-- Start PAGE --

Practical Example: Detecting Unresolved References

// Find references to undefined variables
let unresolved = scoping.root_unresolved_references();

for (name, reference_ids) in unresolved {
    println!("Unresolved reference: '{}'", name);
    for reference_id in reference_ids {
        let reference = scoping.get_reference(*reference_id);
        println!("  Used at node {:?}", reference.node_id());
    }
}

For code like:

function foo() {
    console.log(undefinedVar);  // undefinedVar is not declared
}

This will report undefinedVar as unresolved.

Scope Chain Resolution

The semantic analyzer implements ECMAScript scope chain resolution:

const x = 'global';

function outer() {
    const x = 'outer';
    
    function inner() {
        console.log(x);  // Resolves to 'outer', not 'global'
    }
}

When resolving x in inner():

Check inner function scope - not found
Check outer function scope - found! (resolves here)
(Would check global scope if not found)

This is exactly how JavaScript’s scope chain works at runtime. The semantic analyzer replicates this behavior at compile time.

Integration with AST

Semantic analysis populates fields in the AST:

BindingIdentifier.symbol_id

// After semantic analysis, declarations have symbol_id populated
if let Statement::VariableDeclaration(decl) = stmt {
    for declarator in &decl.declarations {
        if let BindingPatternKind::BindingIdentifier(ident) = &declarator.id.kind {
            // This is now Some(SymbolId) after semantic analysis
            if let Some(symbol_id) = ident.symbol_id.get() {
                println!("Variable '{}' has symbol ID {:?}", 
                    ident.name, symbol_id);
            }
        }
    }
}

IdentifierReference.reference_id

// References have reference_id populated
if let Expression::Identifier(ident) = expr {
    if let Some(reference_id) = ident.reference_id.get() {
        let reference = scoping.get_reference(reference_id);
        println!("Reference '{}':", ident.name);
        println!("  Flags: {:?}", reference.flags());
        
        // Find what it refers to
        if let Some(symbol_id) = reference.symbol_id() {
            let symbol_name = scoping.symbol_name(symbol_id);
            println!("  Resolves to symbol '{}'", symbol_name);
        }
    }
}

Control Flow Graph (Optional)

When enabled, the semantic analyzer also builds a control flow graph (CFG):

use oxc_semantic::SemanticBuilder;

let semantic = SemanticBuilder::new()

-- End PAGE --

▶ [WHAT THIS EXERCISE ASKS]:
1/ According to the semantic analysis page, when does the semantic analyzer replicate the behavior of JavaScript's scope chain?
2/ Print the semantic analysis page from "When resolving x" to "if not found)".
None of the data is needed for any task.

-- Start INFORMATION SUPPLIED --

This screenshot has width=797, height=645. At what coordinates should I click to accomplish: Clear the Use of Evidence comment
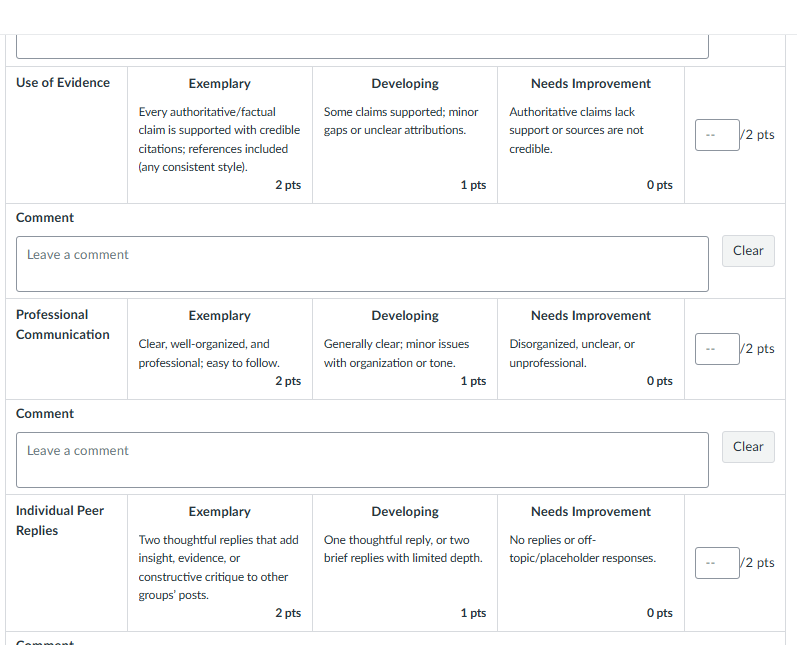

-- End INFORMATION SUPPLIED --

▶ [THE RESULTS]:
1/ At compile time.

2/
When resolving x in inner():

Check inner function scope - not found
Check outer function scope - found! (resolves here)
(Would check global scope if not found)